GROUND SOURCE HEAT PUMPS (£ 14,000 – £ 19,000)
Ground source heat pumps use pipes buried in the garden to extract heat from the ground, which can then heat radiators, warm air heating systems and hot water.
They circulate a mixture of water and antifreeze around an underground loop pipe. Heat from the ground is absorbed into the fluid and then passes through a heat exchanger.
Installation costs between £ 14,000 and £ 19,000 depending on the length of the loop, and running costs will depend on the size of the house and its insulation.
Users may be able to receive payments for the heat they produce through the government’s Renewable Heat Incentive. Systems typically come with a two or three year warranty – and operate for at least 20 years, with professional testing every three to five years.
AIR HEAT PUMPS (£ 11,000)
Air source heat pumps absorb heat from the low temperature outside air into a fluid to heat your home and hot water. They can still extract heat when it is as cold as -15C (5F), with the fluid passing through a compressor which heats it up and transfers it to a heating circuit.
They extract renewable heat from the environment, which means that the heat output is greater than the input of electricity – and therefore they are considered to be energy efficient.
There are two types, which are air-to-water and air-to-air, and installing a system costs from £ 9,000 to £ 11,000, depending on the size of your home and its insulation.
It is said that a typical three bedroom house can save £ 2,755 in ten years by using it instead of a gas boiler.
HYDROGEN BOILERS (£ 1,500 – £ 5,000)
Hydrogen boilers are still in the prototype phase, but they are being developed to run on either gaseous hydrogen or natural gas – and can therefore be converted without a new heating system. is not necessary.
The main advantage of hydrogen is that it does not produce carbon dioxide at the point of use and can be made either from water using electricity as a renewable energy source or from from natural gas accompanied by carbon capture and storage.
A hydrogen-ready boiler is intended to be a comparable trade-in for an existing gas-fired boiler, but the cost is unknown, with estimates ranging from £ 1,500 to £ 5,000.
The boiler is built and operates in essentially the same way as an existing condensing boiler, with Worcester Bosch – which is producing a prototype – saying that converting a hydrogen-ready boiler from natural gas to hydrogen will take around one hour to a qualified engineer.

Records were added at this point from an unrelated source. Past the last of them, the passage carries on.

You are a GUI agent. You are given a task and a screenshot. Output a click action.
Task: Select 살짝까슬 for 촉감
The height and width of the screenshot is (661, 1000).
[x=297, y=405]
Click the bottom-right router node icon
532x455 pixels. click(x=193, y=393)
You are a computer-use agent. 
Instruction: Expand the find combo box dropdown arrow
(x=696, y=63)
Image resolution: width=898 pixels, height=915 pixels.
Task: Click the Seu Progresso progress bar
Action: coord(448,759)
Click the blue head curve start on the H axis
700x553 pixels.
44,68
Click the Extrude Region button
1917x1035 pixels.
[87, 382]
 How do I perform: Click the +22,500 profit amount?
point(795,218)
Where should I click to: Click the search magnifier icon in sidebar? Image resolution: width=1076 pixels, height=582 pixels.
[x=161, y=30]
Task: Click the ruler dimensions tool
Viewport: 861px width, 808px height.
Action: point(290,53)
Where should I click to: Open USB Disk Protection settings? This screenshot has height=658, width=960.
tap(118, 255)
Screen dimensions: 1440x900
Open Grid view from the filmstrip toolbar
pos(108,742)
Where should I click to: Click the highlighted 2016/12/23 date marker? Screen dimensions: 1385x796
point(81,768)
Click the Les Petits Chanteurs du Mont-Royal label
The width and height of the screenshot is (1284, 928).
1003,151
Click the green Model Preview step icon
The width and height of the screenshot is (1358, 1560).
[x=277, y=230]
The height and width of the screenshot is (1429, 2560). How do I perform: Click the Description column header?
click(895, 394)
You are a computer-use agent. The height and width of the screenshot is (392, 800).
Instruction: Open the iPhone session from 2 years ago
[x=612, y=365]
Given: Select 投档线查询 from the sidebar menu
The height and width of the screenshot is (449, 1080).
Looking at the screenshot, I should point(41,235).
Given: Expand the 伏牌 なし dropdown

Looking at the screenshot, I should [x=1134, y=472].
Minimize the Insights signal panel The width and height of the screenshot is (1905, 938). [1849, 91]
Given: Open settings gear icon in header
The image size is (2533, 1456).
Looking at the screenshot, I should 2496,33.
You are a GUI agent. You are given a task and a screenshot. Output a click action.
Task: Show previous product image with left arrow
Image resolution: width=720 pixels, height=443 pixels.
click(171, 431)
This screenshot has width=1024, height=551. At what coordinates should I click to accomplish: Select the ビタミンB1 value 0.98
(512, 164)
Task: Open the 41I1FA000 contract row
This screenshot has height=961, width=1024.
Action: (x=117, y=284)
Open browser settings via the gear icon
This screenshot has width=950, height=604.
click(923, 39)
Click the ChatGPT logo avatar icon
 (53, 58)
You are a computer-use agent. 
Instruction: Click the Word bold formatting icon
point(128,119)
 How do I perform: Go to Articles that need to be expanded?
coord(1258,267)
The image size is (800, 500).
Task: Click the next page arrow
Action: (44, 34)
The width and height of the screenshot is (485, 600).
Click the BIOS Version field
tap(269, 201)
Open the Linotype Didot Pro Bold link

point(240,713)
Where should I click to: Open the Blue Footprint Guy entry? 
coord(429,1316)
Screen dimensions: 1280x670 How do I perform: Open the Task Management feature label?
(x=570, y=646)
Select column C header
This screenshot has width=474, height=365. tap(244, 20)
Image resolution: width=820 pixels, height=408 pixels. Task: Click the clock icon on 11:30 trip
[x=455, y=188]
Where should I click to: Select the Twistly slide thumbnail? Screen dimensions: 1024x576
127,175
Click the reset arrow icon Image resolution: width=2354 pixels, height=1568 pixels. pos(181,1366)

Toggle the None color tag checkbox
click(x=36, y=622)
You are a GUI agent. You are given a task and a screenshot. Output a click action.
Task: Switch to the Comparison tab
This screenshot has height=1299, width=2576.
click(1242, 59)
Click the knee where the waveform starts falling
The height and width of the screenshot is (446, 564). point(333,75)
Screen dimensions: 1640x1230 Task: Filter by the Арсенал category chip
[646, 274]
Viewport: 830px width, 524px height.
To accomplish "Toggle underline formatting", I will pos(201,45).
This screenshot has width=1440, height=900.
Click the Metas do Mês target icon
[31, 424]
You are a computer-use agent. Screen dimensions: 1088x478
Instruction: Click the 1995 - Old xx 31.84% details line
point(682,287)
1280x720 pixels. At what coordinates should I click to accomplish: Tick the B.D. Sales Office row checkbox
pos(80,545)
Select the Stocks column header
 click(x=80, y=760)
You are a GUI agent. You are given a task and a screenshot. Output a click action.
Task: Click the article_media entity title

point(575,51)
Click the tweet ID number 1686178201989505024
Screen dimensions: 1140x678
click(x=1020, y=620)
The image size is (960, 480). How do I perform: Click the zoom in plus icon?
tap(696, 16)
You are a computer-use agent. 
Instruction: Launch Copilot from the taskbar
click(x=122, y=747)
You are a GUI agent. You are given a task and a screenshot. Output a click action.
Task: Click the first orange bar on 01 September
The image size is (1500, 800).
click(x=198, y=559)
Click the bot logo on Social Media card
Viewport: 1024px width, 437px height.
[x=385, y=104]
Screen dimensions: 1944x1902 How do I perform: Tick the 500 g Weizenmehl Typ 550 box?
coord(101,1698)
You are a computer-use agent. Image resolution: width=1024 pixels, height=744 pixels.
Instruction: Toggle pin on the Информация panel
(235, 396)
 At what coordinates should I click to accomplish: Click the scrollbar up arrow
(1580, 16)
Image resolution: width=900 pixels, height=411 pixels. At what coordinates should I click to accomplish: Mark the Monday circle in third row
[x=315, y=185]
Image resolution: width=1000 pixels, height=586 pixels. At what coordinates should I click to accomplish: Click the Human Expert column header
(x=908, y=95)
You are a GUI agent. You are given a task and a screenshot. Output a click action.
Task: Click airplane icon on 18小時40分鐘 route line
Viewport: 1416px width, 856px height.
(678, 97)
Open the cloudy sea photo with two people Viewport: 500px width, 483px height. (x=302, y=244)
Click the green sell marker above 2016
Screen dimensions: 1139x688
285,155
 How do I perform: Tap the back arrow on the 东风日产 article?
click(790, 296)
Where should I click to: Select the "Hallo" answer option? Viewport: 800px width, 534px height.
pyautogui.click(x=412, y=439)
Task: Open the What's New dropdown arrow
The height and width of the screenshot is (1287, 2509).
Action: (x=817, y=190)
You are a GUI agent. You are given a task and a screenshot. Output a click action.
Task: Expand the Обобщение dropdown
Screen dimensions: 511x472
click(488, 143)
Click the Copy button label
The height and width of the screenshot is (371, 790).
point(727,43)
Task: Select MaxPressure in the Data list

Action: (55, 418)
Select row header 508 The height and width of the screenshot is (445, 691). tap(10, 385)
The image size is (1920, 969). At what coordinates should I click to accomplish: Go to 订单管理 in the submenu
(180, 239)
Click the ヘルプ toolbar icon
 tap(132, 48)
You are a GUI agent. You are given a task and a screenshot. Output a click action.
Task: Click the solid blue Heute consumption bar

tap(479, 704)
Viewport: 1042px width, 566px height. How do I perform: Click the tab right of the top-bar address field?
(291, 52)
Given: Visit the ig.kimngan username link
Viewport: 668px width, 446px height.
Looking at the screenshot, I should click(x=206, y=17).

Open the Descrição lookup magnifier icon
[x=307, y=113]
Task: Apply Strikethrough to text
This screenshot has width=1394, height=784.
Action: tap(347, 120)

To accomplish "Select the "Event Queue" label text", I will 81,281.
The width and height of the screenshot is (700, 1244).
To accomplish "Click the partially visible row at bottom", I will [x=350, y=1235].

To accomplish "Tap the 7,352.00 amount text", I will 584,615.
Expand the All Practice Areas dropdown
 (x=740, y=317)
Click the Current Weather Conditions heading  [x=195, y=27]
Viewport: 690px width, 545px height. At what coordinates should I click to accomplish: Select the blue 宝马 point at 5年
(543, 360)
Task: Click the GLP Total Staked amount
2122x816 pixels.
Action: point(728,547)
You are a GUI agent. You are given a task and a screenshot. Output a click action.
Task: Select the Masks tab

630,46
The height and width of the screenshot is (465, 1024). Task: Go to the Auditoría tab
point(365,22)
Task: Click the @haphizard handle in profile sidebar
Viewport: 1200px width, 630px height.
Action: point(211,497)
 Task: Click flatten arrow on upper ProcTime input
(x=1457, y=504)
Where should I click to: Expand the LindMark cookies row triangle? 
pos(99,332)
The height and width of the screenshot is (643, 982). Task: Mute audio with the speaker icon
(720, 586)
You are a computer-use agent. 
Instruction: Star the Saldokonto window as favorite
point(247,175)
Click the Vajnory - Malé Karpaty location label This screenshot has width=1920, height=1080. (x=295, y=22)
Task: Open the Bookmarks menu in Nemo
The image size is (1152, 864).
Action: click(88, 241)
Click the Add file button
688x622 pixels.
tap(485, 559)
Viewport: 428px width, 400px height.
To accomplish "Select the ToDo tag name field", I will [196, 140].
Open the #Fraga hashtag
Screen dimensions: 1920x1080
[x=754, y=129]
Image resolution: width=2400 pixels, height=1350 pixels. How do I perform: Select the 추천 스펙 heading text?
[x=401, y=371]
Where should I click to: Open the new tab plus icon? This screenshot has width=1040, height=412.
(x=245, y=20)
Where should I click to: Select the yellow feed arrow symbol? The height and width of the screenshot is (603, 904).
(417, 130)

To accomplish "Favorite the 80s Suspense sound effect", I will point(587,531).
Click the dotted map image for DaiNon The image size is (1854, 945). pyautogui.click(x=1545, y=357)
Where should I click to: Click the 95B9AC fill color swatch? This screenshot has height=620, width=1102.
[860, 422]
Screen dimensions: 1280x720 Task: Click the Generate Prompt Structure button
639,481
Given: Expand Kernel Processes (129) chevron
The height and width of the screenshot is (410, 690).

PHOTOVOLTAIC SOLAR PANELS (£ 4,800)
Photovoltaic solar panels produce renewable electricity by converting the sun’s energy into electricity, with experts saying they will reduce electricity bills.
Options include panels mounted on a south-facing sloping roof or flat roof, ground panels or solar tiles, each suitable for different environments. They are made from layers of semiconductor material, normally silicon, and electrons break off when light shines on the material, creating a flow of electricity.
Cells can work in cloudy weather but generate more electricity when the sun is stronger. The electricity produced is direct current (DC), while household appliances normally use alternating current (AC) – and therefore an inverter is installed with the system.
The average home solar PV system is 3.5 peak kilowatt (kWp) – the rate at which energy is generated at peak performance, such as a sunny afternoon. A set of 1 kWp panels will produce an average of 900 kWh per year under optimal conditions, at a cost of £ 4,800.
SOLAR WATER HEATING (£ 5,000)
Solar water heating systems, or solar thermal systems, use the heat from the sun to heat domestic hot water.
A conventional boiler or immersion heater can then be used to make the water hotter, or to provide hot water when solar energy is not available.
The system works by circulating a liquid through a panel on a roof, or on a wall or floor mounted system.
The panels absorb heat from the sun, which is used to heat the water kept in a cylinder, and those with the system will need a fair amount of roof space receiving direct sunlight for much of the time. the day to do it effectively.
The cost of installing a typical system is between £ 4,000 and £ 5,000, but the savings are lower than with other options as they are not as efficient during the winter months.
BIOMASS BOILERS (£ 5,000 – £ 19,000)
The renewable energy source of biomass is generated from the combustion of wood, plants and other organic materials such as manure or household waste. It releases carbon dioxide when burned, but much less than fossil fuels.
Biomass heating systems can burn wood pellets, chips or logs to heat a single room or power central heating and hot water boilers.
A stove can also be fitted with a rear boiler to heat the water, and experts say a wood-fired biomass boiler could save up to £ 700 per year compared to a standard electric heating system.
A self-fueled pellet boiler for an average home costs between £ 11,000 and £ 19,000, including installation, flue and fuel storage. Manually fueled log boiler systems can be slightly cheaper, while a smaller household biomass boiler starts at £ 5,000.